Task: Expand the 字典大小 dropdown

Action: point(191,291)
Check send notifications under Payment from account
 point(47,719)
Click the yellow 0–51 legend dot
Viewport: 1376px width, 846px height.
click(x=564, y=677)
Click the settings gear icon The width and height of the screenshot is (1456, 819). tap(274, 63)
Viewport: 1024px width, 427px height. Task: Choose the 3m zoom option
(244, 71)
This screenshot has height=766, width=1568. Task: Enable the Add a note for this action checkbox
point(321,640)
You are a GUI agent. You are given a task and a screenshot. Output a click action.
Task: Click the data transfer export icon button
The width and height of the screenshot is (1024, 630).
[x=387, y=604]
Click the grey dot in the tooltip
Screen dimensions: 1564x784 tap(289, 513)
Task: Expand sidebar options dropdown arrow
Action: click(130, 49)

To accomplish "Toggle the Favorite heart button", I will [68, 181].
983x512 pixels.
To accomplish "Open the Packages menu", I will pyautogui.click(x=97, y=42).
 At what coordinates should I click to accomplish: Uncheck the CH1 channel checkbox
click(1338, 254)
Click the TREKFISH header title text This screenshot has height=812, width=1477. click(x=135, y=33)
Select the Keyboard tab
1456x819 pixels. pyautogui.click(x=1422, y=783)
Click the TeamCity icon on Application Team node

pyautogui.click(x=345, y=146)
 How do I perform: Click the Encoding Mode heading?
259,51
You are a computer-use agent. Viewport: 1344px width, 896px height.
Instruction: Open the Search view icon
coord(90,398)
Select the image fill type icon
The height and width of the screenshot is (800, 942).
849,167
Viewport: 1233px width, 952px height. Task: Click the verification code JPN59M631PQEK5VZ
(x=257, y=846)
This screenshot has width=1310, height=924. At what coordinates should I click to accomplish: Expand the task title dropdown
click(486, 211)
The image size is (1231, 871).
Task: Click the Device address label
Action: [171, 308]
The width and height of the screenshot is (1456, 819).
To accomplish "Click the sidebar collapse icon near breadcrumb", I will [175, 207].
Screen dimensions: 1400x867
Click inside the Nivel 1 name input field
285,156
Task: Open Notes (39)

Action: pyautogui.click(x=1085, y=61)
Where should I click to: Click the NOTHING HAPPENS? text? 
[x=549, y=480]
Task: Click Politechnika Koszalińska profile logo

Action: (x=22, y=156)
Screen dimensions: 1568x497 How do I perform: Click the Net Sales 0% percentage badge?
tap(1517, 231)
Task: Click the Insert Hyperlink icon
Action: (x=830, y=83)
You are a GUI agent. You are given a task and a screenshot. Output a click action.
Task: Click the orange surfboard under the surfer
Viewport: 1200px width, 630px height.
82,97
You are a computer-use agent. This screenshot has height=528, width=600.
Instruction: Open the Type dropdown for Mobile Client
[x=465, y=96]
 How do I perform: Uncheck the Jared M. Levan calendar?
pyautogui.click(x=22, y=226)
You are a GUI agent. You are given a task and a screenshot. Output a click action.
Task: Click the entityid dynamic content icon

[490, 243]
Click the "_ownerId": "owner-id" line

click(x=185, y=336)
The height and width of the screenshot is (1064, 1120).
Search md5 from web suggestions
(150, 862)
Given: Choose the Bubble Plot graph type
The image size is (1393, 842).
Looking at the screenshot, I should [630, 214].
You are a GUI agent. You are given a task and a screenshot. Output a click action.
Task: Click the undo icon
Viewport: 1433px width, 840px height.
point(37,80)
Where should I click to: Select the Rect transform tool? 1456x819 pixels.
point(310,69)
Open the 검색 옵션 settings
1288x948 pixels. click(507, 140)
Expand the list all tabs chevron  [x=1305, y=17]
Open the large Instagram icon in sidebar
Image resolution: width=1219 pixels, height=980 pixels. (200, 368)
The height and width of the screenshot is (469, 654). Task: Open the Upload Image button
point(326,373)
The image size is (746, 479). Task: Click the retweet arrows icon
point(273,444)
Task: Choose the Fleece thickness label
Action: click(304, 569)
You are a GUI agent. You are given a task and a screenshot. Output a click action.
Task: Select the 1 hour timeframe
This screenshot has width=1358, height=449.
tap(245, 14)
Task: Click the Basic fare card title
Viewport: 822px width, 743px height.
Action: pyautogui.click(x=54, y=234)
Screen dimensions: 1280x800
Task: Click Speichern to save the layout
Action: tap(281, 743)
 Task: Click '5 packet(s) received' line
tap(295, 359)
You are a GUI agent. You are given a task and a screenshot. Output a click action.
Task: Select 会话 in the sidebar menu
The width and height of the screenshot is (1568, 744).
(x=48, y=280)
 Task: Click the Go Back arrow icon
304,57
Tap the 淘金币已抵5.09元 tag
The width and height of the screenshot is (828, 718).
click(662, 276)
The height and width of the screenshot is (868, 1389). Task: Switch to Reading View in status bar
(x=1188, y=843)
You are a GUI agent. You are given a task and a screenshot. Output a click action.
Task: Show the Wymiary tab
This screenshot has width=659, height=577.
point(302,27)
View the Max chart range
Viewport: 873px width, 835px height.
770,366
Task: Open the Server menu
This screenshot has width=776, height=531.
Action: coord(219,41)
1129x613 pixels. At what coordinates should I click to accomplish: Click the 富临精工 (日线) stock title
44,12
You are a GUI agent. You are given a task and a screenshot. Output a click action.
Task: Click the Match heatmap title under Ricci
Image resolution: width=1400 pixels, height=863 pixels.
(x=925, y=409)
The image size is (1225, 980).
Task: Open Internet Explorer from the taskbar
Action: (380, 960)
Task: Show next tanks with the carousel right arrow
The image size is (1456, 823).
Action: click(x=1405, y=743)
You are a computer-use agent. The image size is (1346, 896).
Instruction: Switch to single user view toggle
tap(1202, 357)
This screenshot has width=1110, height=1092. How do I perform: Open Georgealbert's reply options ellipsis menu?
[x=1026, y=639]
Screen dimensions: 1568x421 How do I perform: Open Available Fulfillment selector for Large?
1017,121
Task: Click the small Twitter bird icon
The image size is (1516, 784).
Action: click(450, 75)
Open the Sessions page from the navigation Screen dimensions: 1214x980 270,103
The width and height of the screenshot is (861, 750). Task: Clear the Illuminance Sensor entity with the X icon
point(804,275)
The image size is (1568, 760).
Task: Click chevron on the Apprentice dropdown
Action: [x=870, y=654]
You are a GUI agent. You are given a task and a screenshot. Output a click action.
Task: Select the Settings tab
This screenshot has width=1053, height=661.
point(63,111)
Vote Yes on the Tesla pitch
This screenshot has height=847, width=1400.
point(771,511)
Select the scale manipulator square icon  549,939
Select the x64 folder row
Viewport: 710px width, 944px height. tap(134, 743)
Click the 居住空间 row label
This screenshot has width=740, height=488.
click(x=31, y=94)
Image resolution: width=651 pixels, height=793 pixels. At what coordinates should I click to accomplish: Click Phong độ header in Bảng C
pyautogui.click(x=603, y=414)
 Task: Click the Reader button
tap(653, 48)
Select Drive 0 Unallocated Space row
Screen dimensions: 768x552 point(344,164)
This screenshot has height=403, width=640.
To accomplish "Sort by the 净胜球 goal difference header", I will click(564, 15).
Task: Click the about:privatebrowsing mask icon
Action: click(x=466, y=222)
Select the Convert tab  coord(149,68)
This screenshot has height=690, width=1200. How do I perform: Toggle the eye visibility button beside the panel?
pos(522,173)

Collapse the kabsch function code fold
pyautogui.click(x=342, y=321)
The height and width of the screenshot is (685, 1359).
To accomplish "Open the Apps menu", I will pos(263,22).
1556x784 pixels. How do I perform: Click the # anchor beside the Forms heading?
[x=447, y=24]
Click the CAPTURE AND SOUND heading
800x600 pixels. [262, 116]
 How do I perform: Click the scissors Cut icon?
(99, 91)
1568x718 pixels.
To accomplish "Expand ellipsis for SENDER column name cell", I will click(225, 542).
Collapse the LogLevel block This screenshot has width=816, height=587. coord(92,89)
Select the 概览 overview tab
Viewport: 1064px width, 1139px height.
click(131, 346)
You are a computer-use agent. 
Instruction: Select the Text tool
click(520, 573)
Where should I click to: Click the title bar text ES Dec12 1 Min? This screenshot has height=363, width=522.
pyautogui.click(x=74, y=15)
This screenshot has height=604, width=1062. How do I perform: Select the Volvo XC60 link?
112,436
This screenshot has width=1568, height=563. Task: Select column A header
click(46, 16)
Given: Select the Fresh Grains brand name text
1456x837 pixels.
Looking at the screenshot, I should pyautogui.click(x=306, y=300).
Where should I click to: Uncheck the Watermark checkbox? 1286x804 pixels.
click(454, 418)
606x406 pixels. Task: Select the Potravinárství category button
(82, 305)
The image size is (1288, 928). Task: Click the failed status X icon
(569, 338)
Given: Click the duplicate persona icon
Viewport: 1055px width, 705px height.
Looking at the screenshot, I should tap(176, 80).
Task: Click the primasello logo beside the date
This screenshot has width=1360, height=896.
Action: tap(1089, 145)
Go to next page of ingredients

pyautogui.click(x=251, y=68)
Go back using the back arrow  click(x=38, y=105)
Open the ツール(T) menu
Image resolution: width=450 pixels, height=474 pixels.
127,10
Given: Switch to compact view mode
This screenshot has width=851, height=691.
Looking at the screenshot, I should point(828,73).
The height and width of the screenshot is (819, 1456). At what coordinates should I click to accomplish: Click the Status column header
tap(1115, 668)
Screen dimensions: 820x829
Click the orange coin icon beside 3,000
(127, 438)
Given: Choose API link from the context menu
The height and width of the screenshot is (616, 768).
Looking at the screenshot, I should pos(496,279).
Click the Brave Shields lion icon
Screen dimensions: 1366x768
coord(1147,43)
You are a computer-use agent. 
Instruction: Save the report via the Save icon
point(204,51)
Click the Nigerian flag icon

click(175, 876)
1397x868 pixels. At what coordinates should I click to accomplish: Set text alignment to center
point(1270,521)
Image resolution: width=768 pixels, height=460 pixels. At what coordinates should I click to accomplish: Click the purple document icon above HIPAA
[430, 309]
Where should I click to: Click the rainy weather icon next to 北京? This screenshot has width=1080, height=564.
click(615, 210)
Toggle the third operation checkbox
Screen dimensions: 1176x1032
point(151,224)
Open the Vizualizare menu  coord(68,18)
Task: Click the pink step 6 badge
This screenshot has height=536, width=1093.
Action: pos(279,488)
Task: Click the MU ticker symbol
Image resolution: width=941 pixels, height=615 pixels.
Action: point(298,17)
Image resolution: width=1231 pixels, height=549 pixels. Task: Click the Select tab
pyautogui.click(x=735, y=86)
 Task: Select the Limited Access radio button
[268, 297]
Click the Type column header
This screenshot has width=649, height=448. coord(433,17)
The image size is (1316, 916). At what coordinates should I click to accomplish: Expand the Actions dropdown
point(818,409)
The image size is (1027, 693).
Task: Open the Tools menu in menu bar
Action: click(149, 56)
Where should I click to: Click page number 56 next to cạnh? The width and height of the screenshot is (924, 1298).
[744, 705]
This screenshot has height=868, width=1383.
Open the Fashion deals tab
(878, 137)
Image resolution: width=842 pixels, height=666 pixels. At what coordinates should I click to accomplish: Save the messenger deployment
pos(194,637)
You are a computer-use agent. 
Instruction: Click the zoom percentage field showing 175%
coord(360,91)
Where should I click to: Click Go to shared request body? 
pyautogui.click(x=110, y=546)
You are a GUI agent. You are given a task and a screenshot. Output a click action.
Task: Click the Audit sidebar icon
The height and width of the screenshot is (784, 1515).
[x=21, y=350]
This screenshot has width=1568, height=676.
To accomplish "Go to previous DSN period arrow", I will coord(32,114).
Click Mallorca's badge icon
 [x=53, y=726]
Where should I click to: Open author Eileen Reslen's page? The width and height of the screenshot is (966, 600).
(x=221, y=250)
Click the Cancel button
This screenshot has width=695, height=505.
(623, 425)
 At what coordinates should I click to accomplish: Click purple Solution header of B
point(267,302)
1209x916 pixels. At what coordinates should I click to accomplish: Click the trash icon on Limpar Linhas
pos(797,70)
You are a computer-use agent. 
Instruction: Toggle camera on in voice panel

→ **REQUIRED TASK**:
Render everything from the line containing "Collapse the kabsch function code fold" down to the line containing "tap(1115, 668)" in the entries above as a numbered list, skipping blank lines.

→ **COMPLETE ANSWER**:
1. Collapse the kabsch function code fold
2. pyautogui.click(x=342, y=321)
3. The height and width of the screenshot is (685, 1359).
4. To accomplish "Open the Apps menu", I will pos(263,22).
5. 1556x784 pixels. How do I perform: Click the # anchor beside the Forms heading?
6. [x=447, y=24]
7. Click the CAPTURE AND SOUND heading
8. 800x600 pixels. [262, 116]
9.  How do I perform: Click the scissors Cut icon?
10. (99, 91)
11. 1568x718 pixels.
12. To accomplish "Expand ellipsis for SENDER column name cell", I will click(225, 542).
13. Collapse the LogLevel block This screenshot has width=816, height=587. coord(92,89)
14. Select the 概览 overview tab
15. Viewport: 1064px width, 1139px height.
16. click(131, 346)
17. You are a computer-use agent. 
18. Instruction: Select the Text tool
19. click(520, 573)
20. Where should I click to: Click the title bar text ES Dec12 1 Min? This screenshot has height=363, width=522.
21. pyautogui.click(x=74, y=15)
22. This screenshot has height=604, width=1062. How do I perform: Select the Volvo XC60 link?
23. 112,436
24. This screenshot has width=1568, height=563. Task: Select column A header
25. click(46, 16)
26. Given: Select the Fresh Grains brand name text
27. 1456x837 pixels.
28. Looking at the screenshot, I should pyautogui.click(x=306, y=300).
29. Where should I click to: Uncheck the Watermark checkbox? 1286x804 pixels.
30. click(454, 418)
31. 606x406 pixels. Task: Select the Potravinárství category button
32. (82, 305)
33. The image size is (1288, 928). Task: Click the failed status X icon
34. (569, 338)
35. Given: Click the duplicate persona icon
36. Viewport: 1055px width, 705px height.
37. Looking at the screenshot, I should tap(176, 80).
38. Task: Click the primasello logo beside the date
39. This screenshot has width=1360, height=896.
40. Action: tap(1089, 145)
41. Go to next page of ingredients
42. pyautogui.click(x=251, y=68)
43. Go back using the back arrow  click(x=38, y=105)
44. Open the ツール(T) menu
45. Image resolution: width=450 pixels, height=474 pixels.
46. 127,10
47. Given: Switch to compact view mode
48. This screenshot has width=851, height=691.
49. Looking at the screenshot, I should point(828,73).
50. The height and width of the screenshot is (819, 1456). At what coordinates should I click to accomplish: Click the Status column header
51. tap(1115, 668)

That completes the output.